Yesterday I brang a mouse home  to replace the one who died  I always have two because theyre suppose to be social animals right?

Well they told me that the one I chose was pregnant and for some reason I just went with it. Ive had no previous experience in this area and Im actually quite scared I could do something wrong. 

Im not sure what to do about bedding to put in her 'nest', I read that tissue paper is ok? And food wise aswell, depending on how many babies she has, will she be able to cope with them all ? I saw somewhere protein being mentioned, is this for the mum or the babies ?

ANY INFO possible would be great please 

Oh and it says she could build a nest up to two weeks from birth, so how am I suppose to clean the cage? Ive always done it every week

xx


----------



## Petitepuppet (May 30, 2009)

What kind of cage are you keeping her in. She will need to be put in a tank or a zoozone type cage so that any babies she has dont fall out/squeeze out. Thats as far as my knowledge of pregnant mice goes. Someone else with more experience should come along soon though


----------



## dizzydani (Jul 18, 2011)

Sorry im not sure if im replying the right way cos ive not used this before.
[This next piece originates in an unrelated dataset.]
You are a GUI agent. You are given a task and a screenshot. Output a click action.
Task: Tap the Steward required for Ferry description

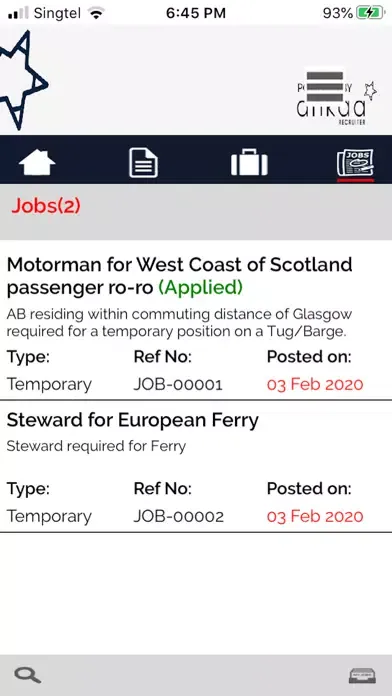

I suppose its probably more of a hamster cage but its worked perfect fine for the year or so that ive had it, it has two levels (without including the bottom) but the mummy mouse is staying at the bottom, but im not sure if this is because where she was kept at the pet shop she only had one floor ? on top of that, I realise from watching videos and stuff the babies do come out quite small, but I dont think they would necessarily fall OUT maybe more so fall DOWN the tubes ? I think though if she decided to move her nest somewhere else, I could probably block up the tubes because the other mouse in the cage just climbs everywhere aha so it wouldnt bother her I dont think. Once I figure out how to post a picture Ill take a picture of the cage and stuff, that might be better if people want to give me advice?

Im just upset that I cant pick her up that much because I dont want to stress her out


----------



## Petitepuppet (May 30, 2009)

I would be worried with a 2 level cage that she might move her nest or even make her nest on the second level. If this was to happen it could end up being very dangerous to the babies. If there a way you can block of the top level so that she is restricted to the one level?


----------



## dizzydani (Jul 18, 2011)

Yeah I think I could just either remove the level (although this might not be fair on the other mouse) or remove the tube?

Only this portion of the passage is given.